● **MATERIAL TO PROCESS**

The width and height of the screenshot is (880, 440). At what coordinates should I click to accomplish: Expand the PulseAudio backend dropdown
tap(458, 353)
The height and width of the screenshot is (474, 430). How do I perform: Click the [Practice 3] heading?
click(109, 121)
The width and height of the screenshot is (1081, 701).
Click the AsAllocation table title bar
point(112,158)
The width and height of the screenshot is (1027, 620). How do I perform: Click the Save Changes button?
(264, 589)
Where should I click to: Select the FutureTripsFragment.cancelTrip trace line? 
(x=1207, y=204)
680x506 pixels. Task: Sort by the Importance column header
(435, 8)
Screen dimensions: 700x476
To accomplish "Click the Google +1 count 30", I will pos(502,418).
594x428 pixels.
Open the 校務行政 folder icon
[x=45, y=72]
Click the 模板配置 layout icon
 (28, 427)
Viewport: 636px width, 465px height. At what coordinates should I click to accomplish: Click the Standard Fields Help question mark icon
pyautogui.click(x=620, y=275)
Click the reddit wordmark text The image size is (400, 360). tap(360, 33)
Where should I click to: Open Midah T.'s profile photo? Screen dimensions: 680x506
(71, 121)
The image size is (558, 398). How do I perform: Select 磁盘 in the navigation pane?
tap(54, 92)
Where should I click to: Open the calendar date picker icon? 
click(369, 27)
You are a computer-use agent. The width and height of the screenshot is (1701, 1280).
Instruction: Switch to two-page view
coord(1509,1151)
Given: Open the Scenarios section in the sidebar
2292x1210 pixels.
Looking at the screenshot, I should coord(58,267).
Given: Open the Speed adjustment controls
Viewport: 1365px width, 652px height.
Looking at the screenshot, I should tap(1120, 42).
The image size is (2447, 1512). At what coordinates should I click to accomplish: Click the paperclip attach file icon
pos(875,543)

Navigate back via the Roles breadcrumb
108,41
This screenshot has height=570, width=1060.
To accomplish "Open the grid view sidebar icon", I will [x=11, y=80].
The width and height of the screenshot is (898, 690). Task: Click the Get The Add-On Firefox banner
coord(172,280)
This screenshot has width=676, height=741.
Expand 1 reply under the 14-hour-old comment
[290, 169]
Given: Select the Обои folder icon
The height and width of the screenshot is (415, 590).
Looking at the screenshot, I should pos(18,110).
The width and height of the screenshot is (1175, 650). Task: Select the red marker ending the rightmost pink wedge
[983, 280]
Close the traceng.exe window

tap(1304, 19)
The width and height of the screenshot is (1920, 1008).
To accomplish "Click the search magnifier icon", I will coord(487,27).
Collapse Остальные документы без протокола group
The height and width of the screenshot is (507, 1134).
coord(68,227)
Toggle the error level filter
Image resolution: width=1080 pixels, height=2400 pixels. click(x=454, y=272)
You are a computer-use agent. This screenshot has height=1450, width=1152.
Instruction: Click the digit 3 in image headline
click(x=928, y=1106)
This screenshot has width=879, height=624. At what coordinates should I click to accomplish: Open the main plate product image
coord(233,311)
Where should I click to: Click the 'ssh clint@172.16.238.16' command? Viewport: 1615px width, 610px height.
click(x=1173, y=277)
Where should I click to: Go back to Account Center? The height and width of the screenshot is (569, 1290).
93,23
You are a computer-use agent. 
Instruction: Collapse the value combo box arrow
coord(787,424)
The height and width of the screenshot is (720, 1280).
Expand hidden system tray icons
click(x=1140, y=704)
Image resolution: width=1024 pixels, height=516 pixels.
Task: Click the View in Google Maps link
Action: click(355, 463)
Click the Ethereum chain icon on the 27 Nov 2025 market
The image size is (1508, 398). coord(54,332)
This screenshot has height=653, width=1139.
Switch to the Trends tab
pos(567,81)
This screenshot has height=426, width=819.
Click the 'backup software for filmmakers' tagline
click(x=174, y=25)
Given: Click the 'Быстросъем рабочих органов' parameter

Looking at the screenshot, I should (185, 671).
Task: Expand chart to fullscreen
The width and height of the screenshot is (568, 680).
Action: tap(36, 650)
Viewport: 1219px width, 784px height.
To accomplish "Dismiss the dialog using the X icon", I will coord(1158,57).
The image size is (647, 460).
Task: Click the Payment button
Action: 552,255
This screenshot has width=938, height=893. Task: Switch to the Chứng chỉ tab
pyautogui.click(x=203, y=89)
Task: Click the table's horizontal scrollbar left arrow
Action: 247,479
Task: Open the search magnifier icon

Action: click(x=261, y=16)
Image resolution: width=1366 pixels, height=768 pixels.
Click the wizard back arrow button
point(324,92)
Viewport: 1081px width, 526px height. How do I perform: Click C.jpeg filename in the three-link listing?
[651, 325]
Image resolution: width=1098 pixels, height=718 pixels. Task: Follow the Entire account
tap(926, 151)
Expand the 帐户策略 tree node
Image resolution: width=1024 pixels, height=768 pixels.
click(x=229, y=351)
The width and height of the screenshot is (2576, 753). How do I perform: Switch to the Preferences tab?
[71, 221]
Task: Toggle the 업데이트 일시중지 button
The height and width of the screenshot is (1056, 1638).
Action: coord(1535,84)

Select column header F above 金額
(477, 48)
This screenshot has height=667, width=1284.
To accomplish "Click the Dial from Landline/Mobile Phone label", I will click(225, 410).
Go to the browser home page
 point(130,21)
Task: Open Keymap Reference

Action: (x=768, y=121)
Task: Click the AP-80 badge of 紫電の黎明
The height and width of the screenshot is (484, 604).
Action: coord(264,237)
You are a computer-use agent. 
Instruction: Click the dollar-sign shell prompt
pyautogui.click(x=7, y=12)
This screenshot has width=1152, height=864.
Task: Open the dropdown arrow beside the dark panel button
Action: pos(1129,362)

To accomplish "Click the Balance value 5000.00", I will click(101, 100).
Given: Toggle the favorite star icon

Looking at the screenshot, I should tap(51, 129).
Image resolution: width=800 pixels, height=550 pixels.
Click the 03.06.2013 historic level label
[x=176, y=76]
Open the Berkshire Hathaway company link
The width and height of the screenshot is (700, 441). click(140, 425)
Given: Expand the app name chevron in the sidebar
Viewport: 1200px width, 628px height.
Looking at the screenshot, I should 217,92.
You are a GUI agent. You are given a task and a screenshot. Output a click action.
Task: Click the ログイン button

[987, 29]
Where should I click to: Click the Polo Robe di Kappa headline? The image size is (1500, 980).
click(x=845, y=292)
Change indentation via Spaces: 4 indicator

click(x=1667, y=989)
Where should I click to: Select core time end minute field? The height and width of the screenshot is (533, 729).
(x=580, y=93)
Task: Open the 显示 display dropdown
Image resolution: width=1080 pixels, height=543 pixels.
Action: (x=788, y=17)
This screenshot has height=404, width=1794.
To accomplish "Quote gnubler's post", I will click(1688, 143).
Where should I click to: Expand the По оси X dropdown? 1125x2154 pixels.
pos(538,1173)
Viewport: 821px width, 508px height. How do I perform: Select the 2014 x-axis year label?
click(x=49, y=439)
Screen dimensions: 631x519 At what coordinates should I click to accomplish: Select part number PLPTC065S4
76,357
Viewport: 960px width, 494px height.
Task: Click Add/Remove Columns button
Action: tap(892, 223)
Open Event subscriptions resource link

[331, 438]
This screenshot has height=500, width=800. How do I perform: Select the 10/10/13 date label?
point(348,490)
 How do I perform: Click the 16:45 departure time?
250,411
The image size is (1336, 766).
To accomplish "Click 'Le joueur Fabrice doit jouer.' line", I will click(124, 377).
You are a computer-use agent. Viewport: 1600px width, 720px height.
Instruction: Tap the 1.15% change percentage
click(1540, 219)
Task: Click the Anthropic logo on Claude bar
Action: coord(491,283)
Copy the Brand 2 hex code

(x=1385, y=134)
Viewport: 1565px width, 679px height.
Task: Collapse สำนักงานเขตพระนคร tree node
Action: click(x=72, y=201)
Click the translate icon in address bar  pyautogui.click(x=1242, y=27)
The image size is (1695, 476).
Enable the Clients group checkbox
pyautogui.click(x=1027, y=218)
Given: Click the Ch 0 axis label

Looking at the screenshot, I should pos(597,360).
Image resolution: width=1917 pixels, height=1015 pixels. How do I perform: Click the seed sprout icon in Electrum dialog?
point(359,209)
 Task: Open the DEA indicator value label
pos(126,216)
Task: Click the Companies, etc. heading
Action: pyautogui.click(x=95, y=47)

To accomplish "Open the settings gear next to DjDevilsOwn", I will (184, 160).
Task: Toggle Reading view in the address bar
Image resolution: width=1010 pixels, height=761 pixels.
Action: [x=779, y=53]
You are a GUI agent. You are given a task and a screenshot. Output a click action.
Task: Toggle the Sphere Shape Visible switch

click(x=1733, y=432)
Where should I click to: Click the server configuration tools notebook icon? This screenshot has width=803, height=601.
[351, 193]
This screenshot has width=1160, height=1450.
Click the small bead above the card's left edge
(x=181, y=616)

● **WHAT IS NEEDED**
The lines above, starting at the one with "Instruction: Tap the 1.15% change percentage" and ending at the one with "Task: Toggle Reading view in the address bar", are the only ones to return, exactly as written.

● **RESULT BELOW**
Instruction: Tap the 1.15% change percentage
click(1540, 219)
Task: Click the Anthropic logo on Claude bar
Action: coord(491,283)
Copy the Brand 2 hex code

(x=1385, y=134)
Viewport: 1565px width, 679px height.
Task: Collapse สำนักงานเขตพระนคร tree node
Action: click(x=72, y=201)
Click the translate icon in address bar  pyautogui.click(x=1242, y=27)
The image size is (1695, 476).
Enable the Clients group checkbox
pyautogui.click(x=1027, y=218)
Given: Click the Ch 0 axis label

Looking at the screenshot, I should pos(597,360).
Image resolution: width=1917 pixels, height=1015 pixels. How do I perform: Click the seed sprout icon in Electrum dialog?
point(359,209)
 Task: Open the DEA indicator value label
pos(126,216)
Task: Click the Companies, etc. heading
Action: pyautogui.click(x=95, y=47)

To accomplish "Open the settings gear next to DjDevilsOwn", I will (184, 160).
Task: Toggle Reading view in the address bar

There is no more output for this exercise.